> _KUTIPAN TERPILIH_
══════════════════════════════
Menjaga Pikiran Positif di Masa Sulit
Berpikir negatif secara berulang untuk waktu yang lama bisa meningkatkan risiko penyakit Alzheimer. Di tengah ketidakjelasan kapan pandemi Covid-19 berakhir, penting menjaga pikiran agar tetap positif.
Di masa yang penuh ancaman dan ketidakpastian ini, hidup nyaman dengan pikiran tenang sepertinya menjadi tantangan semua orang. Namun, pikiran positif tetap harus dijaga. Hanya dengan kesehatan mental yang baik, kita akan bisa bertahan dan melalui badai ini.
Menjaga pikiran positif atas apa yang terjadi saat ini menjadi hal yang penting mengingat studi terbaru yang dipublikasikan di jurnal Alzheimer’s & Dementia, Minggu (7/6/2020), menunjukkan pikiran negatif berulang atau terus- menerus akan meningkatkan risiko Alzheimer, penyakit paling umum yang menyebabkan demensia.
══════════════════════════════
> _Data Terkumpul_
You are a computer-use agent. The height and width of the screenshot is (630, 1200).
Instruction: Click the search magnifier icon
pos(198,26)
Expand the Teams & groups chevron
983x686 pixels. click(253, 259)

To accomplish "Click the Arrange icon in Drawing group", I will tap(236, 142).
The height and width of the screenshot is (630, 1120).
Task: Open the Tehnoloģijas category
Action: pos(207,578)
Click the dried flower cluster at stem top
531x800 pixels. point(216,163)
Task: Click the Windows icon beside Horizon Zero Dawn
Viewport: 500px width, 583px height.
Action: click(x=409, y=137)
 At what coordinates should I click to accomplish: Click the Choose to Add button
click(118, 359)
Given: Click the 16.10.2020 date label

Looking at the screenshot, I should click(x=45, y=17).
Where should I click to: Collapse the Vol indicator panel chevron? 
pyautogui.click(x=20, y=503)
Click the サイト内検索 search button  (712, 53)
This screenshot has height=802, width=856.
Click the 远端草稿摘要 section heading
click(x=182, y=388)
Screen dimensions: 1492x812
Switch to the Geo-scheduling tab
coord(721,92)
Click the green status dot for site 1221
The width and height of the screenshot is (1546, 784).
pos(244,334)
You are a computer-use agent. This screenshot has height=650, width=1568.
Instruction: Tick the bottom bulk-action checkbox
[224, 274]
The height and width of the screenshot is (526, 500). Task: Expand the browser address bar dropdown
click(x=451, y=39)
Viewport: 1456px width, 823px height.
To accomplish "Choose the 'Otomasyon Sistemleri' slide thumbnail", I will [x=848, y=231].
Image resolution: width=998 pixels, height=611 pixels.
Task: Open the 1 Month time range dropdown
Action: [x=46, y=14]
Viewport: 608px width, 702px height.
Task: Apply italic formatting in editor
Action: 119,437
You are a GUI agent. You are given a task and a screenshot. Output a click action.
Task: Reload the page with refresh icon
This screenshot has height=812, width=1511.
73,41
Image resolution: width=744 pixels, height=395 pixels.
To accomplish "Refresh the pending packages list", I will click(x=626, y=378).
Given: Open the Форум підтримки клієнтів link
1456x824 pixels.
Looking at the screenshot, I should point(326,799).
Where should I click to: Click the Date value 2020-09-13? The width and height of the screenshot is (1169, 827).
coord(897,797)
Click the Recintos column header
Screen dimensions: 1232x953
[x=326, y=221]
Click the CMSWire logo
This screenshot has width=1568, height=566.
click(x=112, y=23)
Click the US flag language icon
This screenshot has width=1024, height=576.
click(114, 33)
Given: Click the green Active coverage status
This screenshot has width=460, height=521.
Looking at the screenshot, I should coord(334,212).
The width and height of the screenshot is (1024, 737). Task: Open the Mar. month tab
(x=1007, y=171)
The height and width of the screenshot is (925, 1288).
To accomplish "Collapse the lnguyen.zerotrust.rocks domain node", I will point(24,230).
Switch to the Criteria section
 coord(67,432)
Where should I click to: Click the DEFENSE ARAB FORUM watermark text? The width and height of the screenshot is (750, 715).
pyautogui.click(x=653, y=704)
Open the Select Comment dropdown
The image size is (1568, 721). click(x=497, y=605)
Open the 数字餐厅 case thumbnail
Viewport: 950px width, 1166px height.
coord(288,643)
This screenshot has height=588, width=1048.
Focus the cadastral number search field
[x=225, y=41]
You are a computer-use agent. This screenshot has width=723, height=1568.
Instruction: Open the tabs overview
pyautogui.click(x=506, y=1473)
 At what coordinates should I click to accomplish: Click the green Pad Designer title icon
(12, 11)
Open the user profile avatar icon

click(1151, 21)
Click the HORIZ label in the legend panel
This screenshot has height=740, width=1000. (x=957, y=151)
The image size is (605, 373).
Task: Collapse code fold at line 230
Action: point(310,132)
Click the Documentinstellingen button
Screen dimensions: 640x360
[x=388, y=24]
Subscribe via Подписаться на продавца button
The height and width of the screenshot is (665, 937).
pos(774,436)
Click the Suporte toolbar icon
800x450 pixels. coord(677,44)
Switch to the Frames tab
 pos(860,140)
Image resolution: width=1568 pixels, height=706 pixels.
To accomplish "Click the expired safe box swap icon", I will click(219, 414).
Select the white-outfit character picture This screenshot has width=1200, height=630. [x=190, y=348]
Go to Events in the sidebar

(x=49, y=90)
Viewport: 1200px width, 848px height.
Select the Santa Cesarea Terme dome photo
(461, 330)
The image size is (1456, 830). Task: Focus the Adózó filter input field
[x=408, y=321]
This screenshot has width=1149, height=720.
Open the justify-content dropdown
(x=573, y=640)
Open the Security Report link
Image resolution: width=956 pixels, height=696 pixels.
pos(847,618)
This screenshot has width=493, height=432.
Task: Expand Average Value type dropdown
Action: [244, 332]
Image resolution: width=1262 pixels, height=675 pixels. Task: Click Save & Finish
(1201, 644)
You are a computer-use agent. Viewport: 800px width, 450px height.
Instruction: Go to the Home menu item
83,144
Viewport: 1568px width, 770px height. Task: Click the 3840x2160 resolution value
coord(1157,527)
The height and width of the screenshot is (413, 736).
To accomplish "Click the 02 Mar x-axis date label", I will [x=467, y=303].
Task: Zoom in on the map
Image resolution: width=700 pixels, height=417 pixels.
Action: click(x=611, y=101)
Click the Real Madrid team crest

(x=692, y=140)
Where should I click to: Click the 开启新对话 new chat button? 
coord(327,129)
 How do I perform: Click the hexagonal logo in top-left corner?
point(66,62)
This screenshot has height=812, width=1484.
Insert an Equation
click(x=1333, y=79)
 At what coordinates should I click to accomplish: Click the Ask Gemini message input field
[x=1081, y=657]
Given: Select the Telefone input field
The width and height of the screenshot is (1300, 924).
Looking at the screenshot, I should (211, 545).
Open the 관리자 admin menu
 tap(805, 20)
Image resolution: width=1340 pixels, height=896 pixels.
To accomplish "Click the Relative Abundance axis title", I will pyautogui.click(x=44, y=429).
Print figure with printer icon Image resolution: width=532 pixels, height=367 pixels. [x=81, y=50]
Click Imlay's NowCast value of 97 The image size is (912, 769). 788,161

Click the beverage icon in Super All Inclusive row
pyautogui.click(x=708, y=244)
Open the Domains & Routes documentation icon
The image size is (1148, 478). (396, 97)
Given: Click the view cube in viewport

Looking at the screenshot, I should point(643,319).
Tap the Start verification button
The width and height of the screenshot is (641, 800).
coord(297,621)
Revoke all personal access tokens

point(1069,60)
══════════════════════════════
> _RANGKAIAN LATIHAN_
• a. Sebutkan semua nama penyakit yang disebut dalam teks tentang pikiran positif.
• b. Salin dengan tepat bagian teks tentang pikiran positif di antara "Menjaga Pikiran Positif di" dan "yang menyebabkan demensia.", termasuk kedua bagian itu.

> _JAWABAN BERNOMOR_
• a. Alzheimer, Covid-19, demensia

• b.
Menjaga Pikiran Positif di Masa Sulit
Berpikir negatif secara berulang untuk waktu yang lama bisa meningkatkan risiko penyakit Alzheimer. Di tengah ketidakjelasan kapan pandemi Covid-19 berakhir, penting menjaga pikiran agar tetap positif.
Di masa yang penuh ancaman dan ketidakpastian ini, hidup nyaman dengan pikiran tenang sepertinya menjadi tantangan semua orang. Namun, pikiran positif tetap harus dijaga. Hanya dengan kesehatan mental yang baik, kita akan bisa bertahan dan melalui badai ini.
Menjaga pikiran positif atas apa yang terjadi saat ini menjadi hal yang penting mengingat studi terbaru yang dipublikasikan di jurnal Alzheimer’s & Dementia, Minggu (7/6/2020), menunjukkan pikiran negatif berulang atau terus- menerus akan meningkatkan risiko Alzheimer, penyakit paling umum yang menyebabkan demensia.